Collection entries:
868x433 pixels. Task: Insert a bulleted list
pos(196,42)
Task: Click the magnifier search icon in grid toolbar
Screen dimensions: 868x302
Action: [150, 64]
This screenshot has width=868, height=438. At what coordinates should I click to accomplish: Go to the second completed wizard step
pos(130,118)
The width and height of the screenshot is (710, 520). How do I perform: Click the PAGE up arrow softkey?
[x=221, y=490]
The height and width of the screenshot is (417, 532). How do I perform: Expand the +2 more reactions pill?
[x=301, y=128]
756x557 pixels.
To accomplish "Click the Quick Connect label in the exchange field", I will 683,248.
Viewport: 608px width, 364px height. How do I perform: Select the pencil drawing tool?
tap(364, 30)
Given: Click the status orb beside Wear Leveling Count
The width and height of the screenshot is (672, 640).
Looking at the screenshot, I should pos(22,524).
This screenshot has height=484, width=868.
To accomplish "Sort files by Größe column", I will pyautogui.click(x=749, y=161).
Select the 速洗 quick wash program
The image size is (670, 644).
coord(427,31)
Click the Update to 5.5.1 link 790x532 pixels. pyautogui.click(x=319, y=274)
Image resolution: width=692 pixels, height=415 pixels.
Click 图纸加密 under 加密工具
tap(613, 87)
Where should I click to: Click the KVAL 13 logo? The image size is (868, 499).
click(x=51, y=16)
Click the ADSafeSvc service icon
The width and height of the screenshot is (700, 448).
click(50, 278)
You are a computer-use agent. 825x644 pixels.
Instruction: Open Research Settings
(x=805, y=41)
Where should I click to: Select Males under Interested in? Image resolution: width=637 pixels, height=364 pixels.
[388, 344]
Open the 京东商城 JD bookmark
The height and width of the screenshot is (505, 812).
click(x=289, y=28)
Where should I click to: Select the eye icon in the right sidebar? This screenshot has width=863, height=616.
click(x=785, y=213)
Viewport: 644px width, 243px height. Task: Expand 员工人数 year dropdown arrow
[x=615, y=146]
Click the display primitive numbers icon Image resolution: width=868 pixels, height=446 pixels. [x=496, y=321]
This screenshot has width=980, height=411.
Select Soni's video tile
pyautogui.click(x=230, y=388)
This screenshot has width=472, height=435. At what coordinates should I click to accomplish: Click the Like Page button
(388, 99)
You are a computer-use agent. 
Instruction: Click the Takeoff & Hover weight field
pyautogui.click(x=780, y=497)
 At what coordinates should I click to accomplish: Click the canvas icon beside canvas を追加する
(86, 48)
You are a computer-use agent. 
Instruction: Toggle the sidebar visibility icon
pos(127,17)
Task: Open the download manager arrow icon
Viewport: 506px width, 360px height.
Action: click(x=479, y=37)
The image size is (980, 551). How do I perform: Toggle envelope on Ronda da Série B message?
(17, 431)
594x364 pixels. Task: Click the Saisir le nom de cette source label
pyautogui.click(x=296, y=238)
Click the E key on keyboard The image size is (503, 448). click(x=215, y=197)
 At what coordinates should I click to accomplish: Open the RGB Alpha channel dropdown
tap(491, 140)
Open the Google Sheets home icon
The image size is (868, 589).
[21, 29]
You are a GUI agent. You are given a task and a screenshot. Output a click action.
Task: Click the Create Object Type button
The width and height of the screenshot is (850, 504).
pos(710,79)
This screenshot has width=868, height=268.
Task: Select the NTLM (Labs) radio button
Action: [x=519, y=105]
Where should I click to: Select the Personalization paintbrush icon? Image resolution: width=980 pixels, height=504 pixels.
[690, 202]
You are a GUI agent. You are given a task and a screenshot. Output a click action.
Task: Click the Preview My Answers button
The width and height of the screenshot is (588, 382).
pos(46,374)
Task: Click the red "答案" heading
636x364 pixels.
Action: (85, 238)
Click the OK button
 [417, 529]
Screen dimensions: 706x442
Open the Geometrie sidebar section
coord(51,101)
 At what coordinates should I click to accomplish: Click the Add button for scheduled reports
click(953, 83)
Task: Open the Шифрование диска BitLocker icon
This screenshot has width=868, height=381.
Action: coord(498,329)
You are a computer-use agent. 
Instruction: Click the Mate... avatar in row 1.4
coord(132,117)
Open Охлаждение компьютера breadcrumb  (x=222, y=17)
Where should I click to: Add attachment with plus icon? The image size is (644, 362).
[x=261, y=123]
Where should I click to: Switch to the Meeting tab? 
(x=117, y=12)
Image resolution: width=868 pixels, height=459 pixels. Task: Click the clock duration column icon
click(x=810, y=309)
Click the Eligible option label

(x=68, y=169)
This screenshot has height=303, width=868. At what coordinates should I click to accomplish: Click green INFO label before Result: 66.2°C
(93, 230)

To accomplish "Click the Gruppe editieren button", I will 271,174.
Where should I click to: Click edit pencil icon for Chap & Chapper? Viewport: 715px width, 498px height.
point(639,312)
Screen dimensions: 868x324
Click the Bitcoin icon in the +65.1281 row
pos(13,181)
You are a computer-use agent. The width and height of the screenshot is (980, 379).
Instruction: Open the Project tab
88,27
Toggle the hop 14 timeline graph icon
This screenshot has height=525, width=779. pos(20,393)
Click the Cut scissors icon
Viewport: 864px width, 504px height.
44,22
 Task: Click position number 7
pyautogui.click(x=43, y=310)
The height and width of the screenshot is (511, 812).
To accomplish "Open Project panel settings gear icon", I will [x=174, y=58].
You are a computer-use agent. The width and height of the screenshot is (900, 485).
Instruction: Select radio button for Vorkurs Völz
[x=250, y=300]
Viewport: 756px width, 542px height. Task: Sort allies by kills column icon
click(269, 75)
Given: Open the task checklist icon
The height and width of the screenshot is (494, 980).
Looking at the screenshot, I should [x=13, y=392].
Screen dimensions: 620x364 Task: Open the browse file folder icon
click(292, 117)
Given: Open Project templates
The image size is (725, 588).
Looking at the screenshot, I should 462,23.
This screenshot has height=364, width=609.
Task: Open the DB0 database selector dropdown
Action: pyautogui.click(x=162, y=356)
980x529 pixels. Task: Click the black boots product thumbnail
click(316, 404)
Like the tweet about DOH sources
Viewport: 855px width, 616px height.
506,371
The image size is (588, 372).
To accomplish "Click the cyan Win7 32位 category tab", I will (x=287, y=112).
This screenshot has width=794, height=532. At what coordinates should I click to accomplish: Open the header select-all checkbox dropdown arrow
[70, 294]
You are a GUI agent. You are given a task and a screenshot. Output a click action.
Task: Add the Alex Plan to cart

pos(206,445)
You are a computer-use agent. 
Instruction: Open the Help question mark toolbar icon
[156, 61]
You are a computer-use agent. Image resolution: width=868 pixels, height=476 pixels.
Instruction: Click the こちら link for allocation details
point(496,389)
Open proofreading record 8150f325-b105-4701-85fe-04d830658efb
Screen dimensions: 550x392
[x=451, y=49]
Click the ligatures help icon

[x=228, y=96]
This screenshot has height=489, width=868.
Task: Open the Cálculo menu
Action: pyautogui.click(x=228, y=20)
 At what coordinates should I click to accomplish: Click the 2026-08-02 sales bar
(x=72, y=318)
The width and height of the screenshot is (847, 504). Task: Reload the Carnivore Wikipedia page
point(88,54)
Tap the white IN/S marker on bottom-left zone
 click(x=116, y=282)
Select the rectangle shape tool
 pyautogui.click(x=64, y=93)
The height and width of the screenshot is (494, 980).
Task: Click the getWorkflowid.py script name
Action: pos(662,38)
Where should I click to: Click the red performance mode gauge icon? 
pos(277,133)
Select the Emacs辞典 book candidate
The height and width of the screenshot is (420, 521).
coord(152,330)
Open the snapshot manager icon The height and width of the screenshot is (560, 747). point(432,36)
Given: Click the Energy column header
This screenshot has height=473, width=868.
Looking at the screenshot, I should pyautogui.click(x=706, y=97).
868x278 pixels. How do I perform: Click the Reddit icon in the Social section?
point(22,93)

**Instructions to follow**
Look at the entries above. Then set all of them down again exactly.

**Your solution**
868x433 pixels. Task: Insert a bulleted list
pos(196,42)
Task: Click the magnifier search icon in grid toolbar
Screen dimensions: 868x302
Action: [150, 64]
This screenshot has width=868, height=438. At what coordinates should I click to accomplish: Go to the second completed wizard step
pos(130,118)
The width and height of the screenshot is (710, 520). How do I perform: Click the PAGE up arrow softkey?
[x=221, y=490]
The height and width of the screenshot is (417, 532). How do I perform: Expand the +2 more reactions pill?
[x=301, y=128]
756x557 pixels.
To accomplish "Click the Quick Connect label in the exchange field", I will 683,248.
Viewport: 608px width, 364px height. How do I perform: Select the pencil drawing tool?
tap(364, 30)
Given: Click the status orb beside Wear Leveling Count
The width and height of the screenshot is (672, 640).
Looking at the screenshot, I should pos(22,524).
This screenshot has height=484, width=868.
To accomplish "Sort files by Größe column", I will pyautogui.click(x=749, y=161).
Select the 速洗 quick wash program
The image size is (670, 644).
coord(427,31)
Click the Update to 5.5.1 link 790x532 pixels. pyautogui.click(x=319, y=274)
Image resolution: width=692 pixels, height=415 pixels.
Click 图纸加密 under 加密工具
tap(613, 87)
Where should I click to: Click the KVAL 13 logo? The image size is (868, 499).
click(x=51, y=16)
Click the ADSafeSvc service icon
The width and height of the screenshot is (700, 448).
click(50, 278)
You are a computer-use agent. 825x644 pixels.
Instruction: Open Research Settings
(x=805, y=41)
Where should I click to: Select Males under Interested in? Image resolution: width=637 pixels, height=364 pixels.
[388, 344]
Open the 京东商城 JD bookmark
The height and width of the screenshot is (505, 812).
click(x=289, y=28)
Where should I click to: Select the eye icon in the right sidebar? This screenshot has width=863, height=616.
click(x=785, y=213)
Viewport: 644px width, 243px height. Task: Expand 员工人数 year dropdown arrow
[x=615, y=146]
Click the display primitive numbers icon Image resolution: width=868 pixels, height=446 pixels. [x=496, y=321]
This screenshot has width=980, height=411.
Select Soni's video tile
pyautogui.click(x=230, y=388)
This screenshot has width=472, height=435. At what coordinates should I click to accomplish: Click the Like Page button
(388, 99)
You are a computer-use agent. 
Instruction: Click the Takeoff & Hover weight field
pyautogui.click(x=780, y=497)
 At what coordinates should I click to accomplish: Click the canvas icon beside canvas を追加する
(86, 48)
You are a computer-use agent. 
Instruction: Toggle the sidebar visibility icon
pos(127,17)
Task: Open the download manager arrow icon
Viewport: 506px width, 360px height.
Action: click(x=479, y=37)
The image size is (980, 551). How do I perform: Toggle envelope on Ronda da Série B message?
(17, 431)
594x364 pixels. Task: Click the Saisir le nom de cette source label
pyautogui.click(x=296, y=238)
Click the E key on keyboard The image size is (503, 448). click(x=215, y=197)
 At what coordinates should I click to accomplish: Open the RGB Alpha channel dropdown
tap(491, 140)
Open the Google Sheets home icon
The image size is (868, 589).
[21, 29]
You are a GUI agent. You are given a task and a screenshot. Output a click action.
Task: Click the Create Object Type button
The width and height of the screenshot is (850, 504).
pos(710,79)
This screenshot has width=868, height=268.
Task: Select the NTLM (Labs) radio button
Action: [x=519, y=105]
Where should I click to: Select the Personalization paintbrush icon? Image resolution: width=980 pixels, height=504 pixels.
[690, 202]
You are a GUI agent. You are given a task and a screenshot. Output a click action.
Task: Click the Preview My Answers button
The width and height of the screenshot is (588, 382).
pos(46,374)
Task: Click the red "答案" heading
636x364 pixels.
Action: (85, 238)
Click the OK button
 [417, 529]
Screen dimensions: 706x442
Open the Geometrie sidebar section
coord(51,101)
 At what coordinates should I click to accomplish: Click the Add button for scheduled reports
click(953, 83)
Task: Open the Шифрование диска BitLocker icon
This screenshot has width=868, height=381.
Action: coord(498,329)
You are a computer-use agent. 
Instruction: Click the Mate... avatar in row 1.4
coord(132,117)
Open Охлаждение компьютера breadcrumb  (x=222, y=17)
Where should I click to: Add attachment with plus icon? The image size is (644, 362).
[x=261, y=123]
Where should I click to: Switch to the Meeting tab? 
(x=117, y=12)
Image resolution: width=868 pixels, height=459 pixels. Task: Click the clock duration column icon
click(x=810, y=309)
Click the Eligible option label

(x=68, y=169)
This screenshot has height=303, width=868. At what coordinates should I click to accomplish: Click green INFO label before Result: 66.2°C
(93, 230)

To accomplish "Click the Gruppe editieren button", I will 271,174.
Where should I click to: Click edit pencil icon for Chap & Chapper? Viewport: 715px width, 498px height.
point(639,312)
Screen dimensions: 868x324
Click the Bitcoin icon in the +65.1281 row
pos(13,181)
You are a computer-use agent. The width and height of the screenshot is (980, 379).
Instruction: Open the Project tab
88,27
Toggle the hop 14 timeline graph icon
This screenshot has height=525, width=779. pos(20,393)
Click the Cut scissors icon
Viewport: 864px width, 504px height.
44,22
 Task: Click position number 7
pyautogui.click(x=43, y=310)
The height and width of the screenshot is (511, 812).
To accomplish "Open Project panel settings gear icon", I will [x=174, y=58].
You are a computer-use agent. The width and height of the screenshot is (900, 485).
Instruction: Select radio button for Vorkurs Völz
[x=250, y=300]
Viewport: 756px width, 542px height. Task: Sort allies by kills column icon
click(269, 75)
Given: Open the task checklist icon
The height and width of the screenshot is (494, 980).
Looking at the screenshot, I should [x=13, y=392].
Screen dimensions: 620x364 Task: Open the browse file folder icon
click(292, 117)
Given: Open Project templates
The image size is (725, 588).
Looking at the screenshot, I should 462,23.
This screenshot has height=364, width=609.
Task: Open the DB0 database selector dropdown
Action: pyautogui.click(x=162, y=356)
980x529 pixels. Task: Click the black boots product thumbnail
click(316, 404)
Like the tweet about DOH sources
Viewport: 855px width, 616px height.
506,371
The image size is (588, 372).
To accomplish "Click the cyan Win7 32位 category tab", I will (x=287, y=112).
This screenshot has width=794, height=532. At what coordinates should I click to accomplish: Open the header select-all checkbox dropdown arrow
[70, 294]
You are a GUI agent. You are given a task and a screenshot. Output a click action.
Task: Add the Alex Plan to cart

pos(206,445)
You are a computer-use agent. 
Instruction: Open the Help question mark toolbar icon
[156, 61]
You are a computer-use agent. Image resolution: width=868 pixels, height=476 pixels.
Instruction: Click the こちら link for allocation details
point(496,389)
Open proofreading record 8150f325-b105-4701-85fe-04d830658efb
Screen dimensions: 550x392
[x=451, y=49]
Click the ligatures help icon

[x=228, y=96]
This screenshot has height=489, width=868.
Task: Open the Cálculo menu
Action: pyautogui.click(x=228, y=20)
 At what coordinates should I click to accomplish: Click the 2026-08-02 sales bar
(x=72, y=318)
The width and height of the screenshot is (847, 504). Task: Reload the Carnivore Wikipedia page
point(88,54)
Tap the white IN/S marker on bottom-left zone
 click(x=116, y=282)
Select the rectangle shape tool
 pyautogui.click(x=64, y=93)
The height and width of the screenshot is (494, 980).
Task: Click the getWorkflowid.py script name
Action: pos(662,38)
Where should I click to: Click the red performance mode gauge icon? 
pos(277,133)
Select the Emacs辞典 book candidate
The height and width of the screenshot is (420, 521).
coord(152,330)
Open the snapshot manager icon The height and width of the screenshot is (560, 747). point(432,36)
Given: Click the Energy column header
This screenshot has height=473, width=868.
Looking at the screenshot, I should pyautogui.click(x=706, y=97).
868x278 pixels. How do I perform: Click the Reddit icon in the Social section?
point(22,93)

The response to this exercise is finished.